Born in Richmond in 1874, Virginia Estelle Randolph grew up and was educated during the South's stormy Reconstruction period. The daughter of former slaves, she was a teacher by the time she was 16, and she became an internationally known authority on vocational education for black students.
Her first teaching job was in Goochland. Her second was at the one-room Mountain Road School in Henrico County in 1892.
Besides academics, Randolph taught her students such skills as gardening, woodworking and sewing. "There is no need for a mind if you can't use your hands," she said.
She once dismantled a neighbor's stove that was still warm and took it to school to teach a cooking class.
Her pioneering teaching methods at times brought opposition from parents who wanted their children to learn from books. Parents once circulated a petition to have her removed, but the county superintendent stood behind her.
In 1908, Randolph was appointed the first Jeanes Supervisor Industrial Teacher. In that capacity, she provided the first formal in-service teacher training anywhere for rural black teachers.
She was responsible for improving industrial skills, as well as education in general, in every one of the county's rural schools for blacks. With the freedom to design her own program, she shaped industrial work and community self-help programs to meet the needs of the specific schools.

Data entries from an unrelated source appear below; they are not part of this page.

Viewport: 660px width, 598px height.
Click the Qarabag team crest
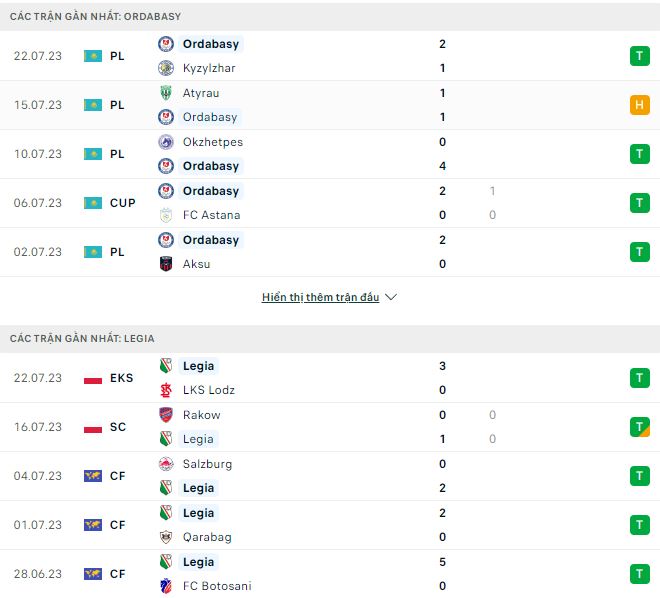coord(166,537)
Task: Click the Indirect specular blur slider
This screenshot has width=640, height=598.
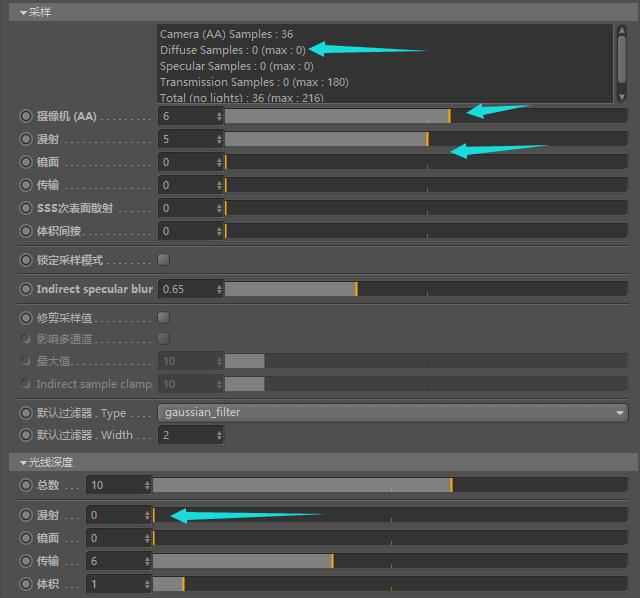Action: point(425,289)
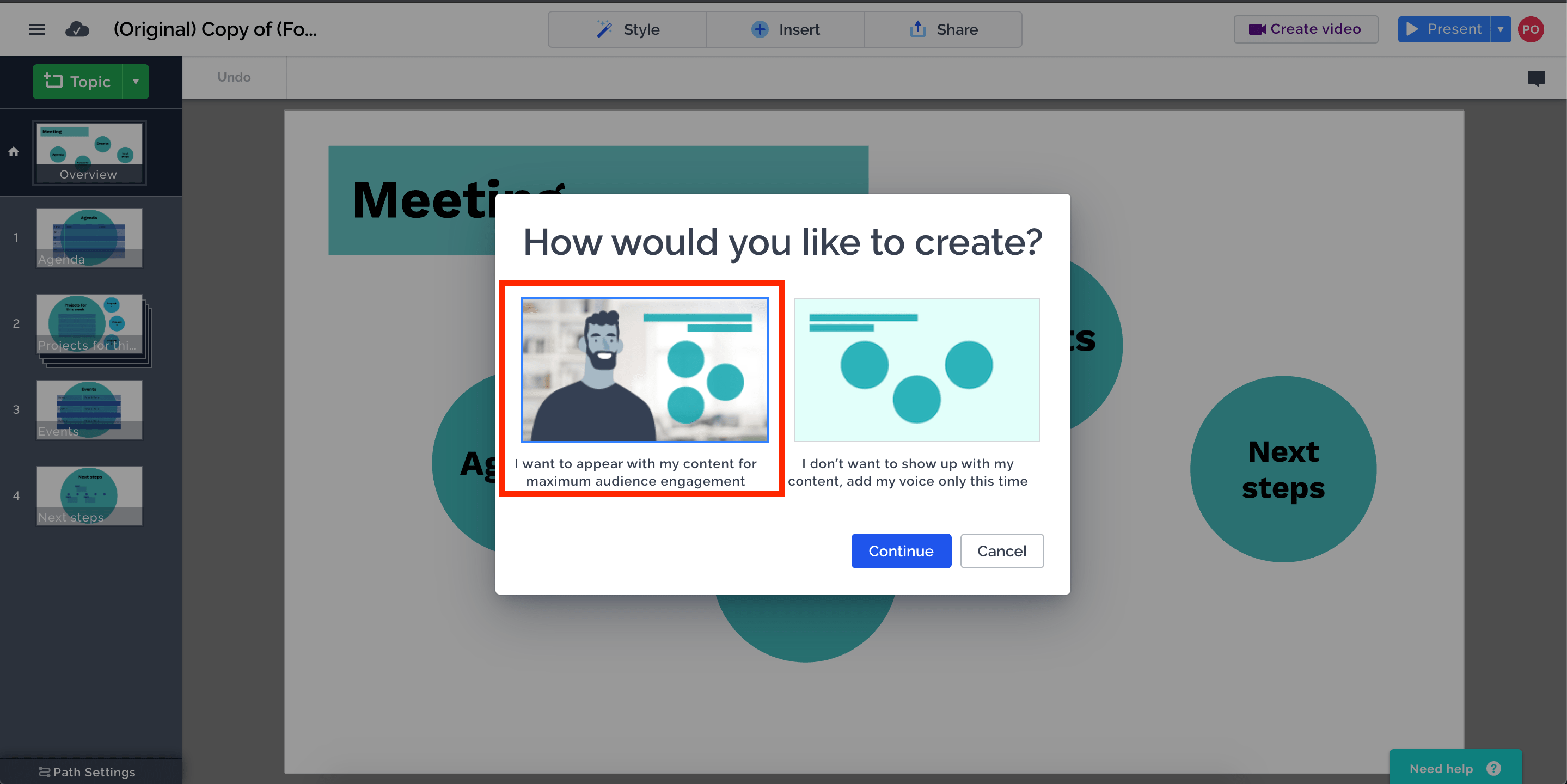Image resolution: width=1567 pixels, height=784 pixels.
Task: Expand the Present dropdown arrow
Action: tap(1501, 29)
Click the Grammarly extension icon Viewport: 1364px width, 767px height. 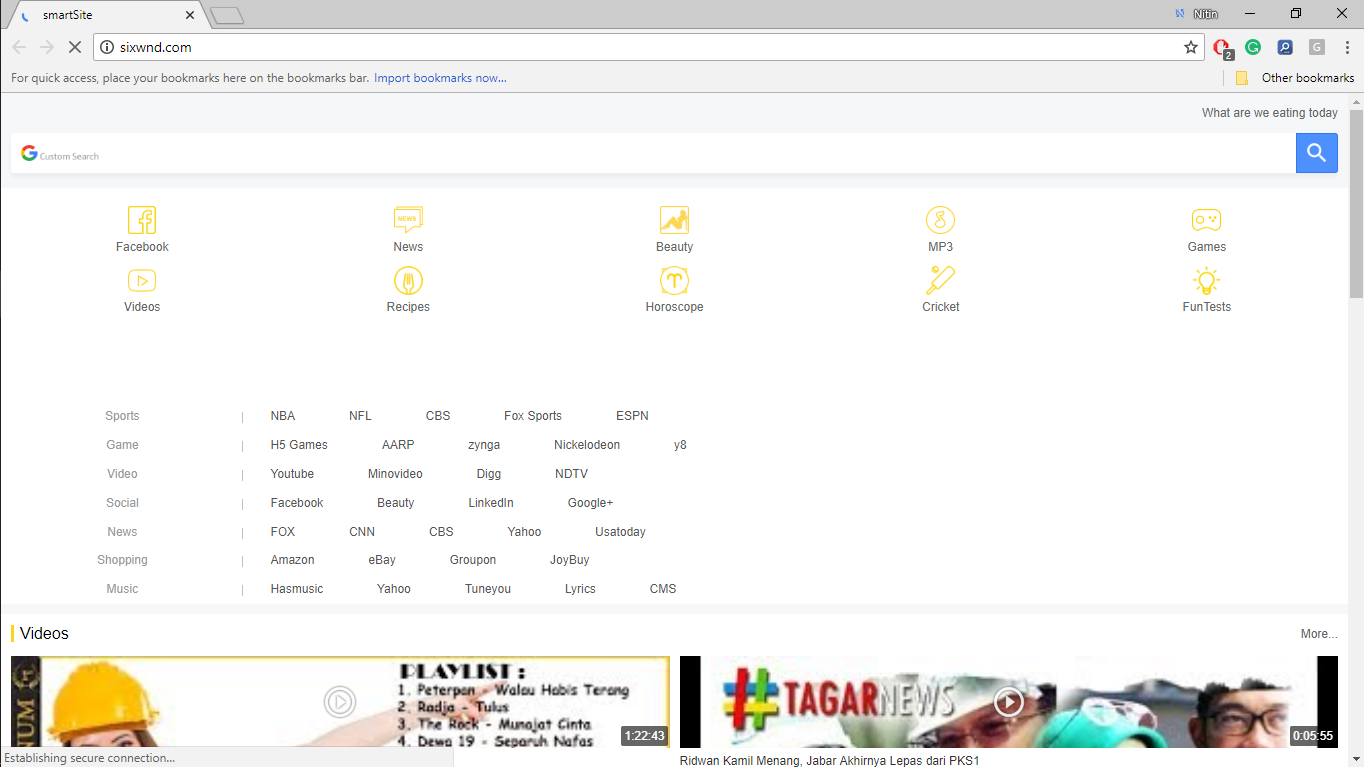tap(1253, 47)
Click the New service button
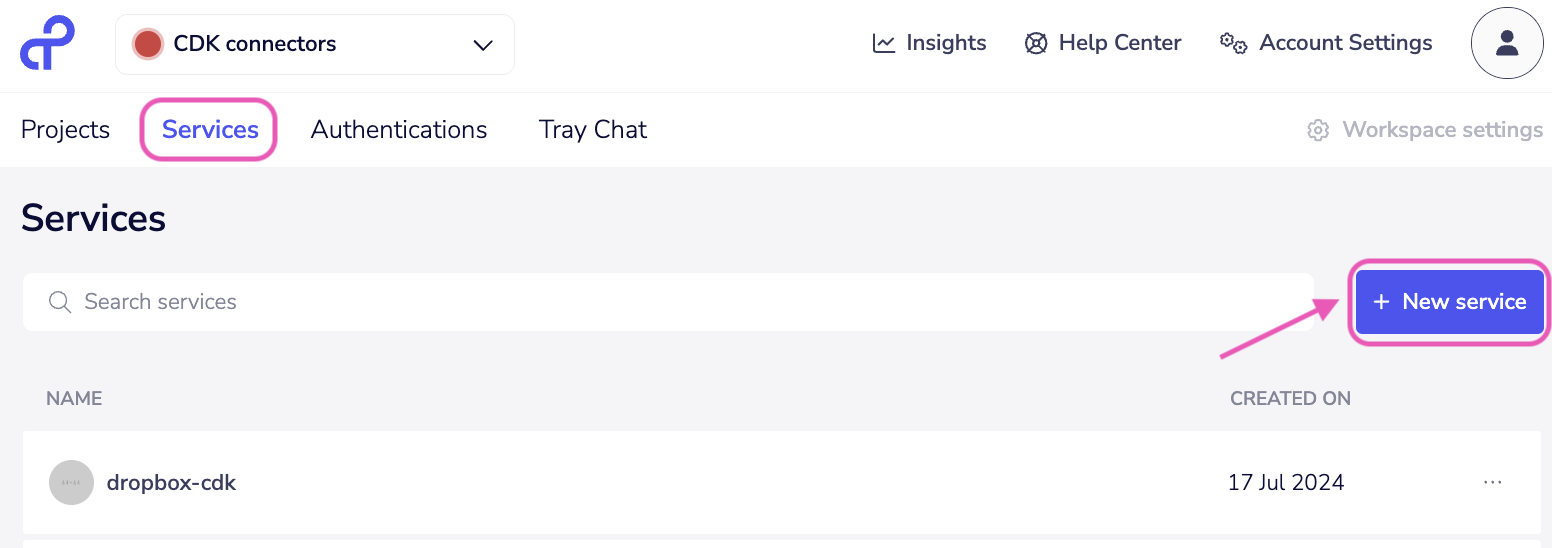 1449,302
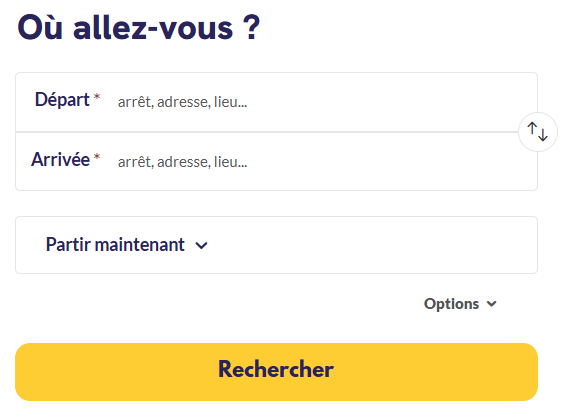The image size is (566, 417).
Task: Click the Options text link
Action: click(451, 304)
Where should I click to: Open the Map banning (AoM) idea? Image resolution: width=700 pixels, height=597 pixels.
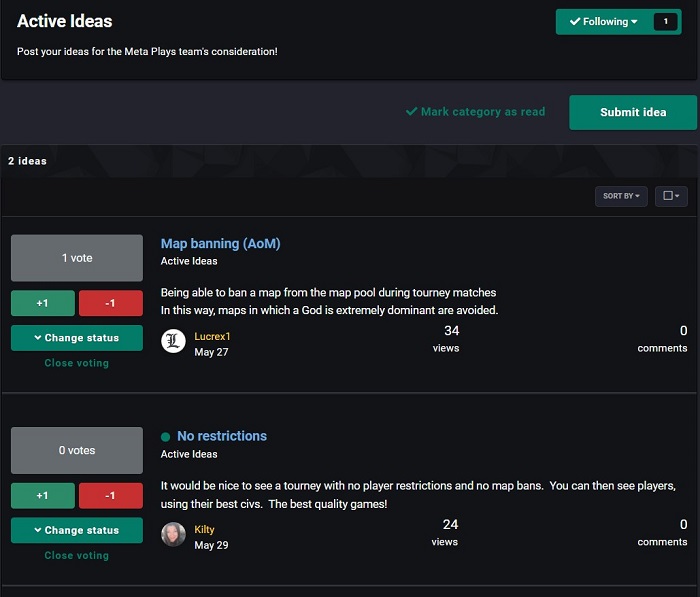tap(220, 243)
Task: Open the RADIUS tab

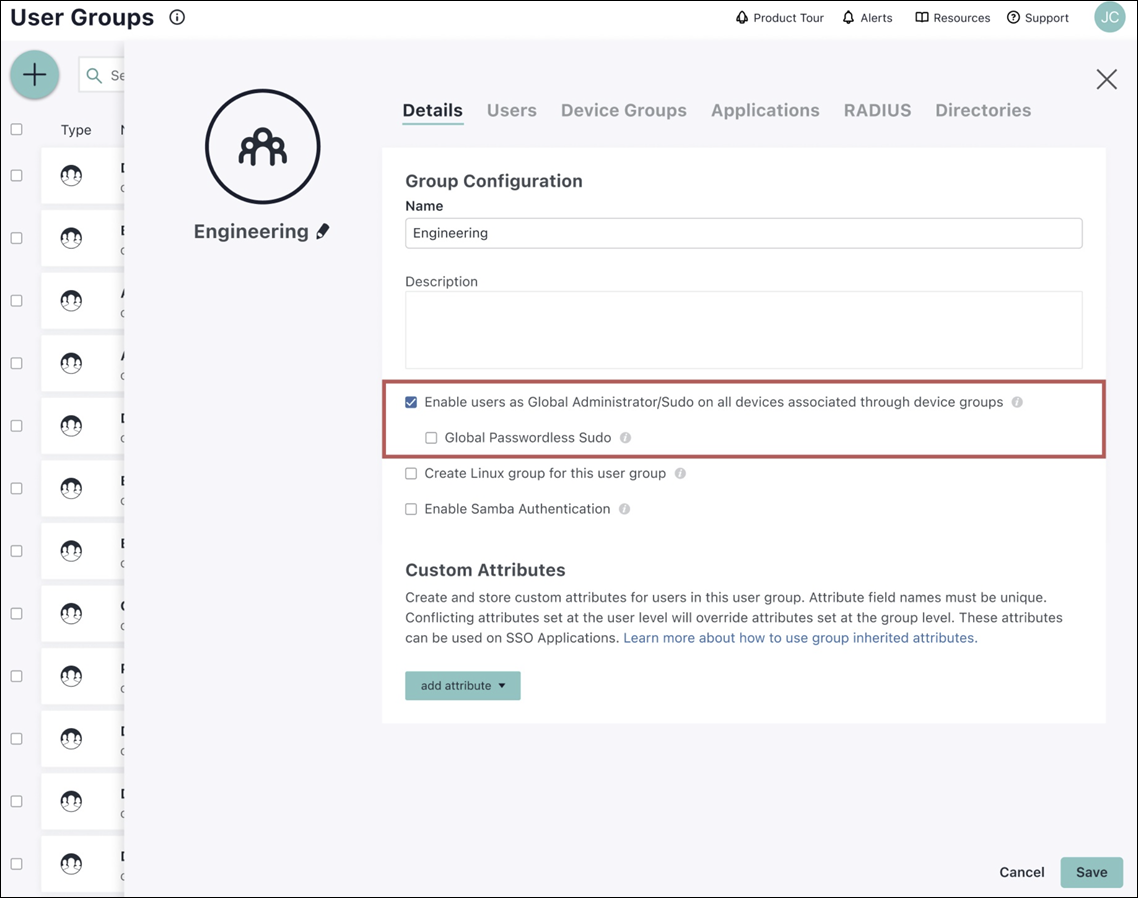Action: pyautogui.click(x=877, y=110)
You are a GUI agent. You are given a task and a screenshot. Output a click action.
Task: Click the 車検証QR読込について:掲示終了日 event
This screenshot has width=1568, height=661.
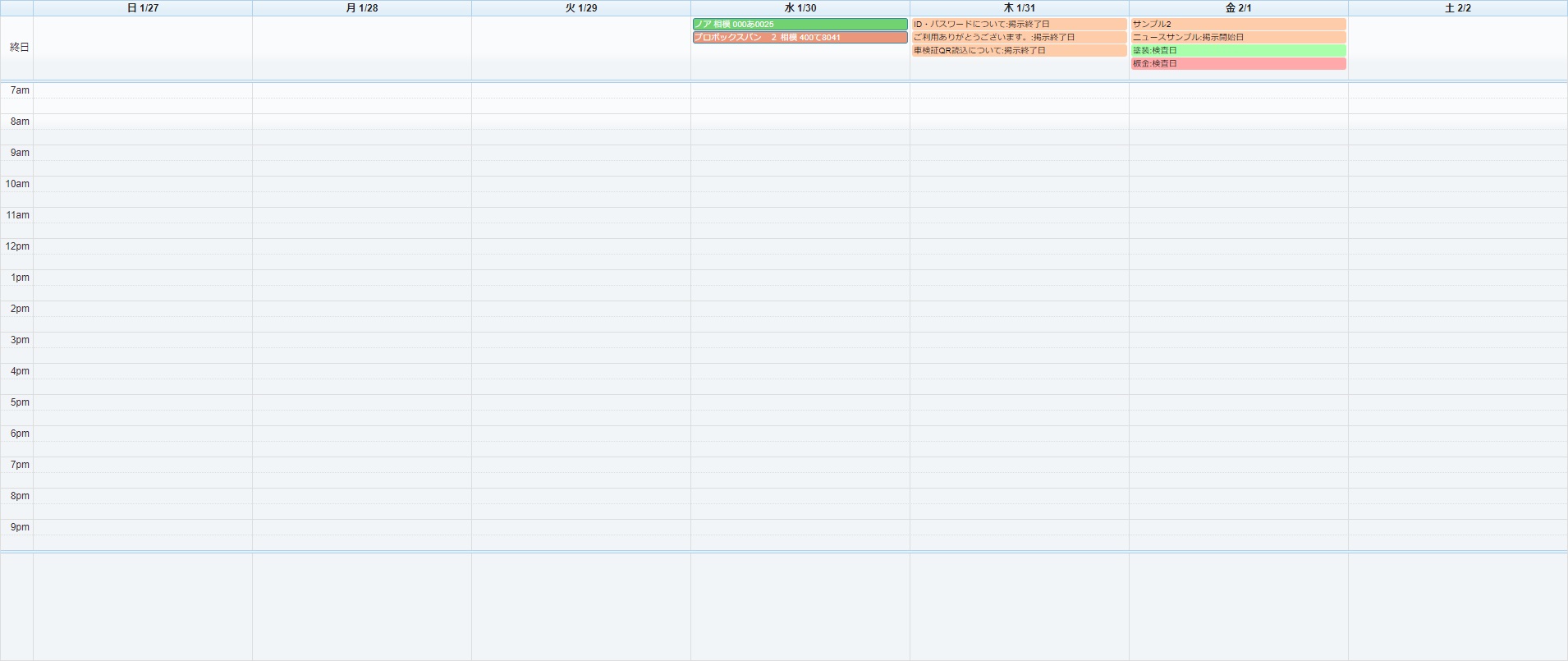tap(1018, 51)
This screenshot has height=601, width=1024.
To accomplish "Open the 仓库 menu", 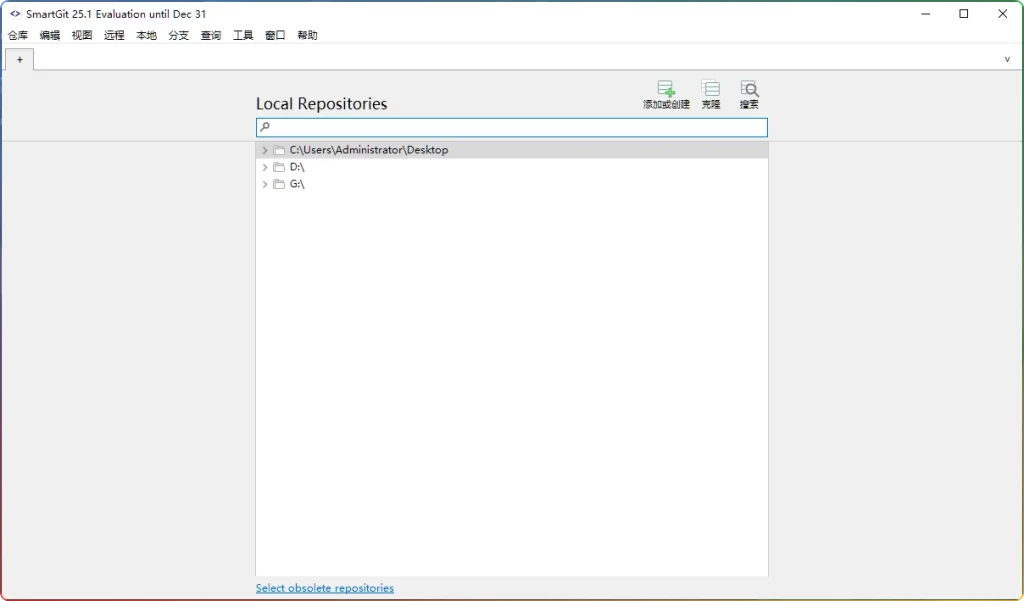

The job had drawbacks. To reach the 23 schools she supervised, trips that took up to three hours one way on muddy country roads, Randolph had to hire a buggy and driver, an expense that consumed much of her salary. Later she bought her own horse.
She recorded the improvements made at each school under her program, which became known as "the Henrico Plan." Her report was reprinted and sent to county superintendents throughout the South. Randolph's teaching techniques and philosophy were later adopted in Britain's African colonies.
In 1915, the Virginia Randolph Training School was built next to Randolph's old school. It was Henrico's first step toward providing a high school for blacks. Students enrolled from throughout the county. But transportation was not provided, so Randolph often kept children in her Richmond home so they could attend. Over the years, 59 children boarded with her.
Randolph raised money to build a dormitory for girls and one for boys. Students came to her school from as far away as New York.
In 1929, fire destroyed the wooden Virginia Randolph Training School and the old one-room wooden schoolhouse next to it. For a week, the distraught Randolph was under a doctor's care. A bigger school, one made of brick, was built later that year and was named the Virginia Randolph High School. Today, several education programs are housed on the site, known as the Virginia Randolph Educational Center.
Randolph died March 16, 1958. Her accomplishments as an education pioneer are commemorated in a museum, founded in 1970 on the campus bearing her name. Her body was reinterred at the site in 1970.
In 1976, the museum was designated a National and Virginia Historic Landmark. In 1993, Virginia Estelle Randolph was inducted into the Virginia Women's Hall of Fame.